Trajectory Replay in DMControl environment doesn't match dataset
Hi,
I've been trying to replay the trajectories in the TDMPC2 dataset for the Cartpole Swingup DM Control Suite task, and I find that when I reset the environment to the initial observation given in the trajectory, and step through the corresponding actions, I don't reach the same end state as that of the trajectory in the dataset. To reset the environment to a certain physics state for the cartpole swingup task, I can recover the cart position/velocity as well as pole angle/velocity from the observations at each timestep.
I find that the trajectory I get from my instantiation of the environment diverges from the trajectory given in the dataset after ~200 timesteps. I'm using the same seed, action repeat, and conda environment given in the repo.
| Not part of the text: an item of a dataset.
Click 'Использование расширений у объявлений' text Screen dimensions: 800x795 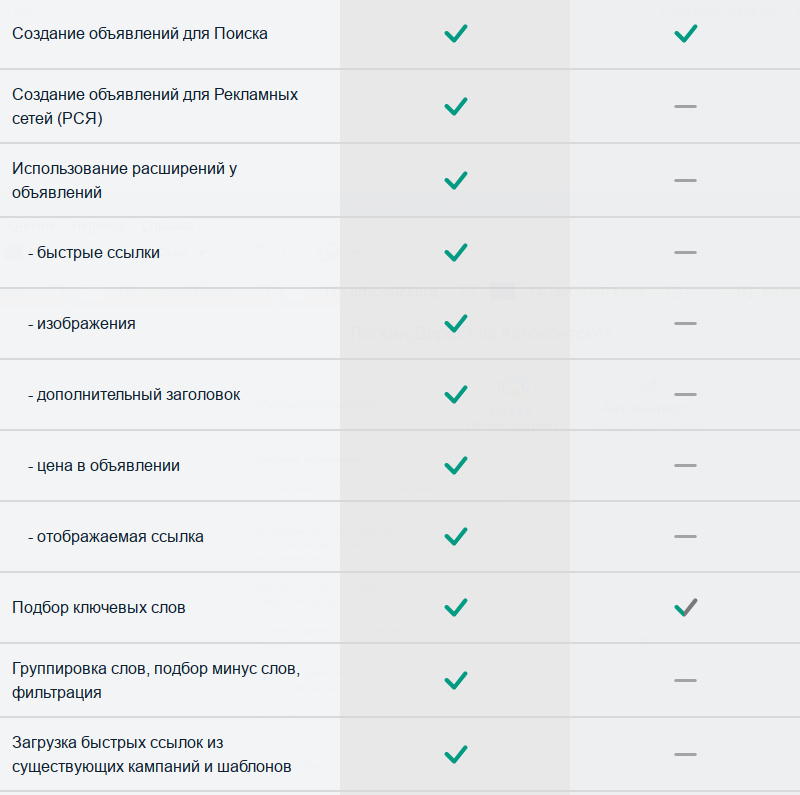point(124,181)
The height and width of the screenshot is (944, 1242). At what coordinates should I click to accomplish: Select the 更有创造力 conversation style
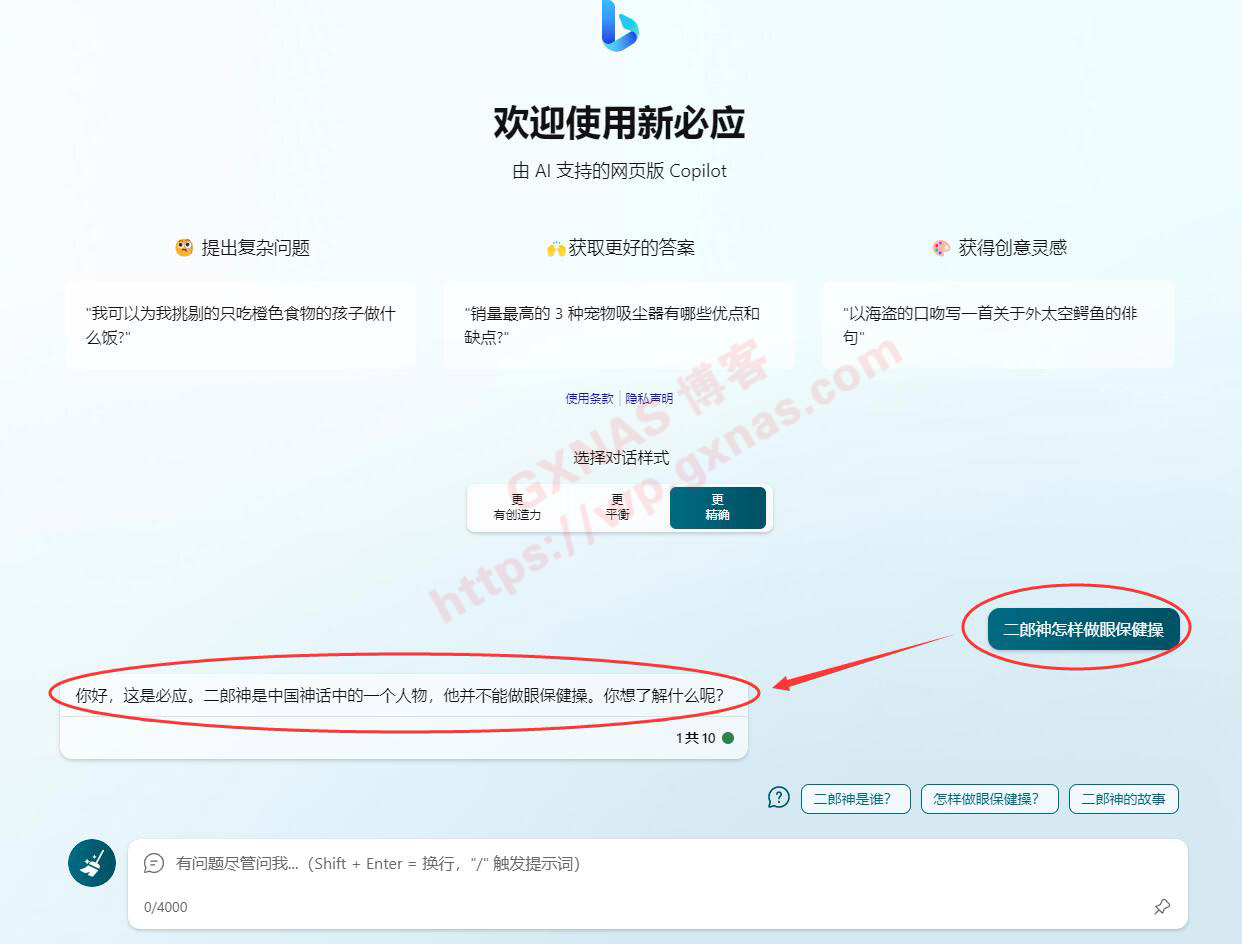tap(517, 508)
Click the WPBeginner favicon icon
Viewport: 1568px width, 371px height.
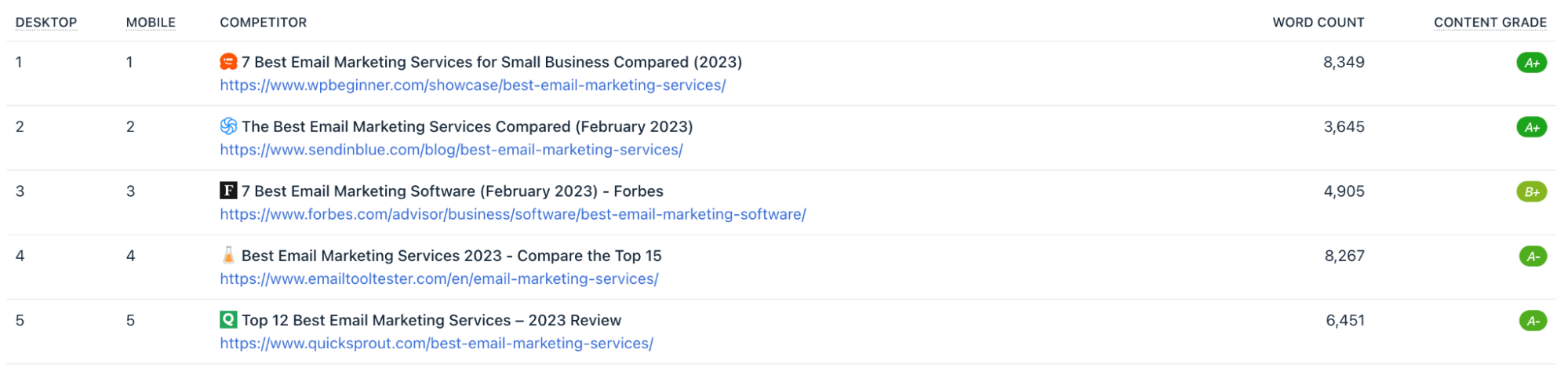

Similarly, I used a checkpoint of the TDMPC2 agent on the Cartpole Swingup task and recorded its observations/actions in float64 (instead of the default float32) and found that I was able to match the trajectory in my DMControl environment until ~300 timesteps. However, after this I still reach a different end state in my environment than the one given in the dataset trajectory
I'm currently training my own model using the TDMPC2 dataset, and because I'm unable to reproduce the trajectories in my instantiation of the DM Control Suite environment, I can't debug my training runs of my model on this data.
I'm wondering if you faced this issue when using replayed trajectories in training your model, and anything you did to mitigate this issue. Any help would be much appreciated!
Thank you!